§ Written exercise: Turn the material below into a Markdown table with a Row column for the row number and a Line column for the line itself, skipping blank lines. Leave the pictures out.

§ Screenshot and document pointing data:
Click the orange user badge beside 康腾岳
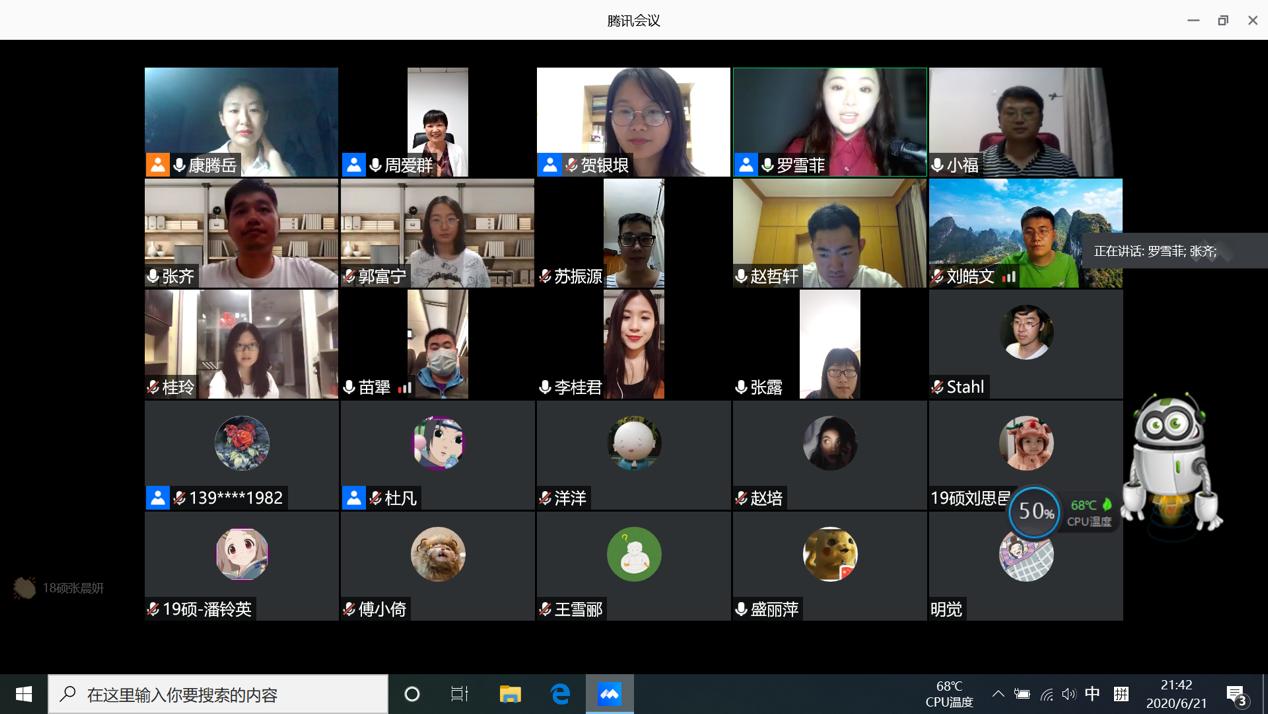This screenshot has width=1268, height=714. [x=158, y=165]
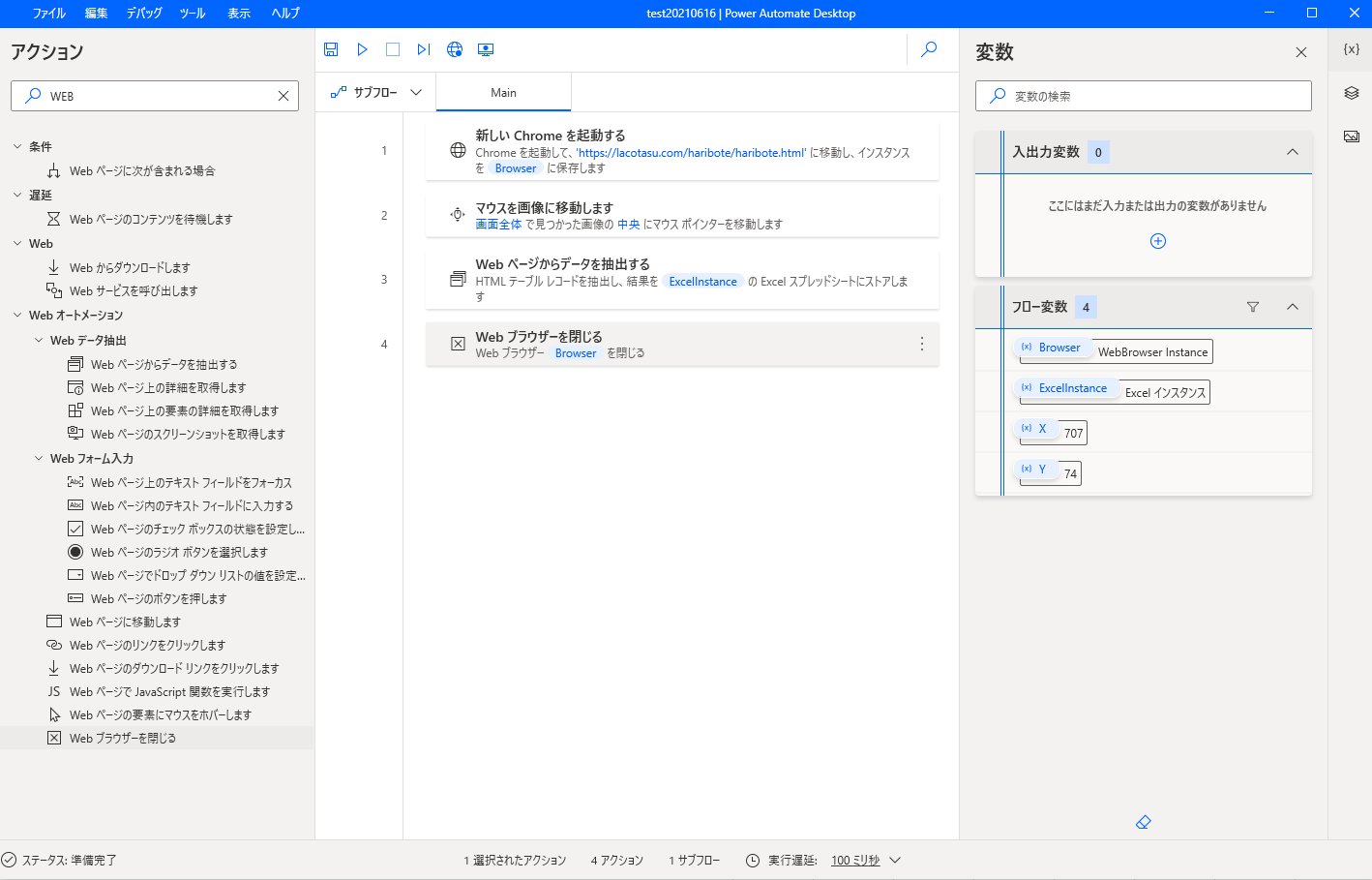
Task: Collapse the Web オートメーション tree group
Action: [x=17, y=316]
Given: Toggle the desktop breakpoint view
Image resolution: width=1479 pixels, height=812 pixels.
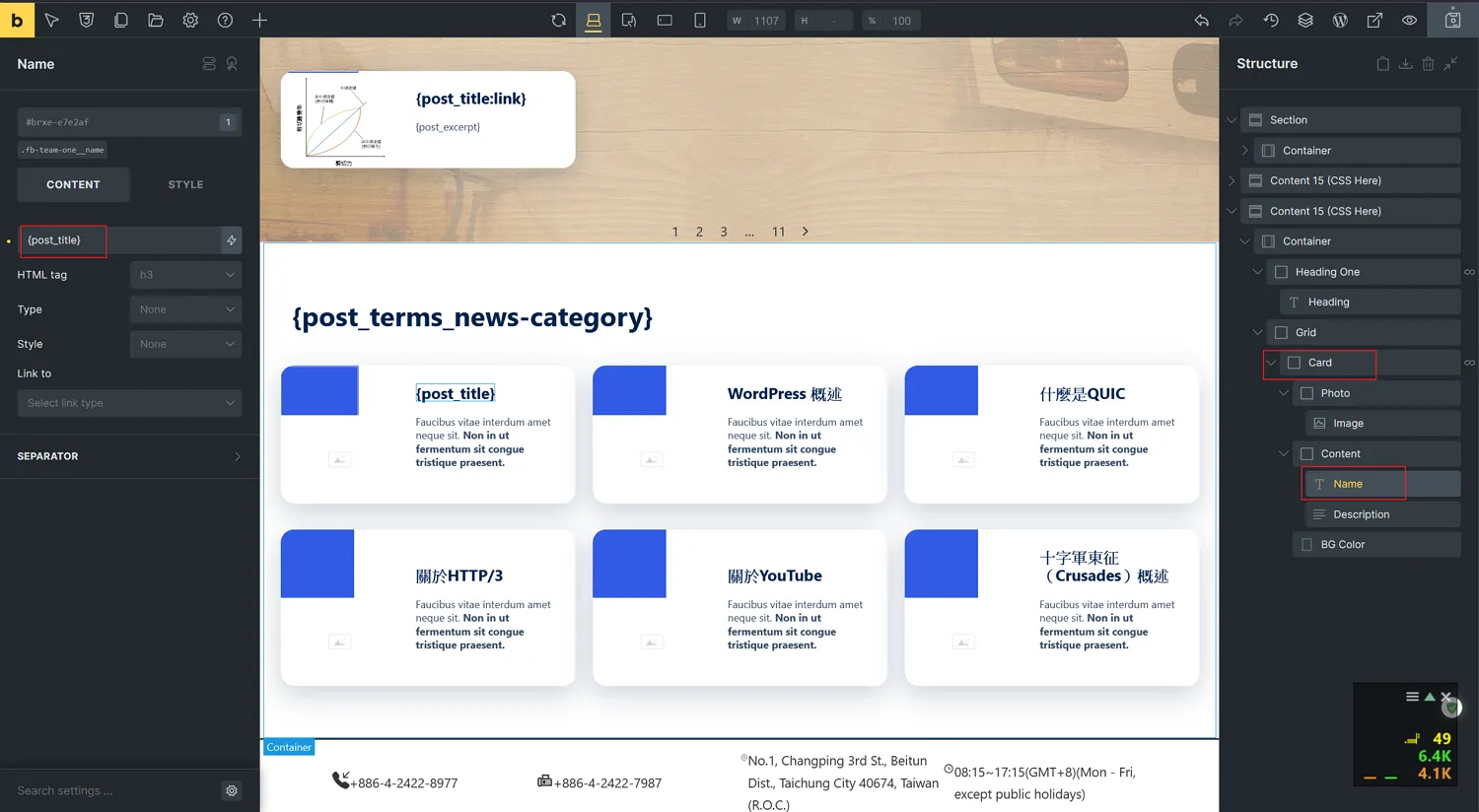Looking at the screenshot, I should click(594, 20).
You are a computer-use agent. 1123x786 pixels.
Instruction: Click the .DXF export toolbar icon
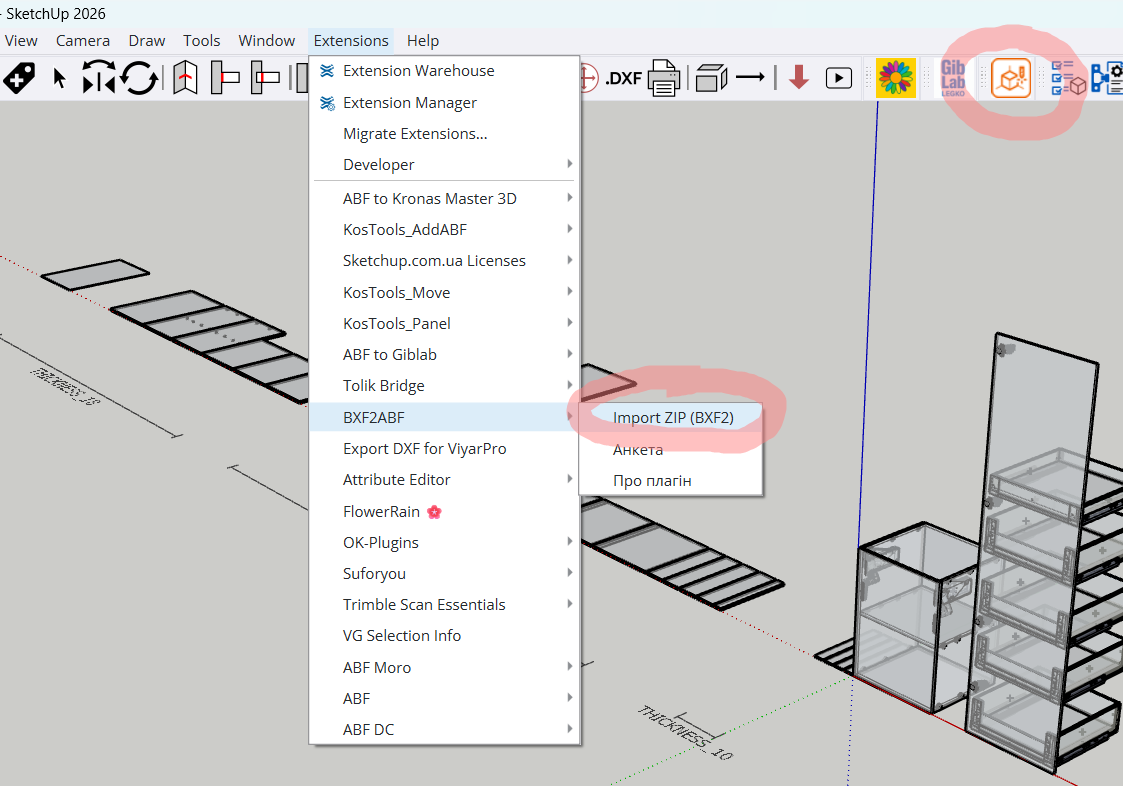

§ Result:
| Row | Line |
|---|---|
| 1 | Click the orange user badge beside 康腾岳 |
| 2 | This screenshot has width=1268, height=714. [x=158, y=165] |
| 3 | Task: Collapse the Web オートメーション tree group |
| 4 | Action: [x=17, y=316] |
| 5 | Given: Toggle the desktop breakpoint view |
| 6 | Image resolution: width=1479 pixels, height=812 pixels. |
| 7 | Looking at the screenshot, I should click(594, 20). |
| 8 | You are a computer-use agent. 1123x786 pixels. |
| 9 | Instruction: Click the .DXF export toolbar icon |